Andreica Mugurel Ionut
Computer Science Department, Politehnica University of Bucharest, Splaiul Independentei 313, Sector 6, 060042 Bucharest, Romania.
ScientificWorldJournal. 2013 Nov 6;2013:751358. doi: 10.1155/2013/751358. eCollection 2013.
I present a new algorithm for computing binomial coefficients modulo 2N. The proposed method has an O(N3·Multiplication(N)+N4) preprocessing time, after which a binomial coefficient C(P, Q) with 0≤Q≤P≤2N-1 can be computed modulo 2N in O(N2·log(N)·Multiplication(N)) time. Multiplication(N) denotes the time complexity of multiplying two N-bit numbers, which can range from O(N2) to O(N·log(N)·log(log(N))) or better. Thus, the overall time complexity for evaluating M binomial coefficients C(P, Q) modulo 2N with 0≤Q≤P≤2N-1 is O((N3+M·N2·log(N))·Multiplication(N)+N4). After preprocessing, we can actually compute binomial coefficients modulo any 2R with R≤N. For larger values of P and Q, variations of Lucas' theorem must be used first in order to reduce the computation to the evaluation of multiple (O(log(P))) binomial coefficients C(P', Q') (or restricted types of factorials P'!) modulo 2N with 0≤Q'≤P'≤2N-1.
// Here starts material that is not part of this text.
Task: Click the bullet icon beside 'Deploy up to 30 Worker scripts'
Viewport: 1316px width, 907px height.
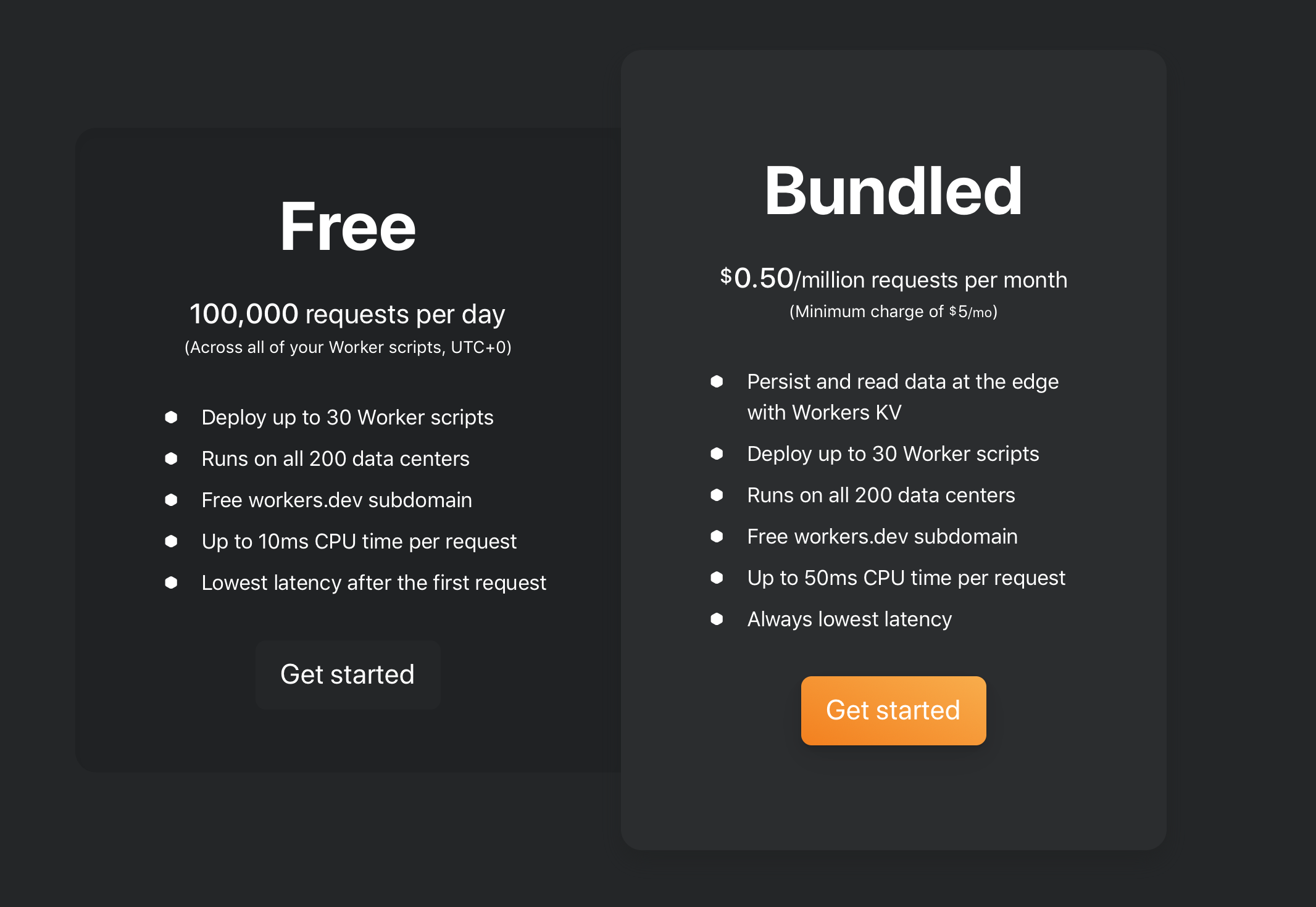Action: pyautogui.click(x=171, y=418)
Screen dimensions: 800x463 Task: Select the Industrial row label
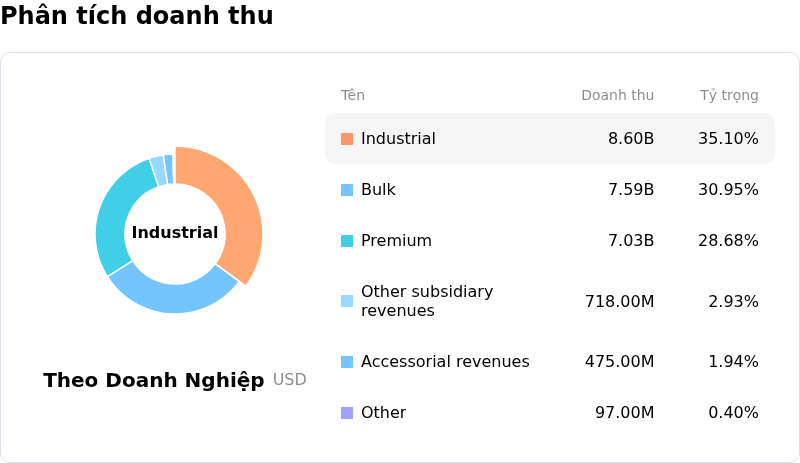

我提出了一种用于计算模(2^N)二项式系数的新算法。所提出的方法预处理时间为(O(N^3·\text{乘法}(N)+N^4)),在此之后,对于(0\leq Q\leq P\leq2^N - 1)的二项式系数(C(P, Q)),可以在(O(N^2·\log(N)·\text{乘法}(N)))时间内计算模(2^N)的值。(\text{乘法}(N))表示两个(N)位数字相乘的时间复杂度,其范围可以从(O(N^2))到(O(N·\log(N)·\log(\log(N))))或更低。因此,对于评估(0\leq Q\leq P\leq2^N - 1)的(M)个模(2^N)的二项式系数(C(P, Q)),总的时间复杂度为(O((N^3 + M·N^2·\log(N))·\text{乘法}(N)+N^4))。预处理之后,我们实际上可以计算模任何(2^R)((R\leq N))的二项式系数。对于更大的(P)和(Q)值,必须首先使用卢卡斯定理的变体,以便将计算简化为评估多个((O(\log(P))))模(2^N)的二项式系数(C(P', Q'))(或受限类型的阶乘(P'!)),其中(0\leq Q'\leq P'\leq2^N - 1)。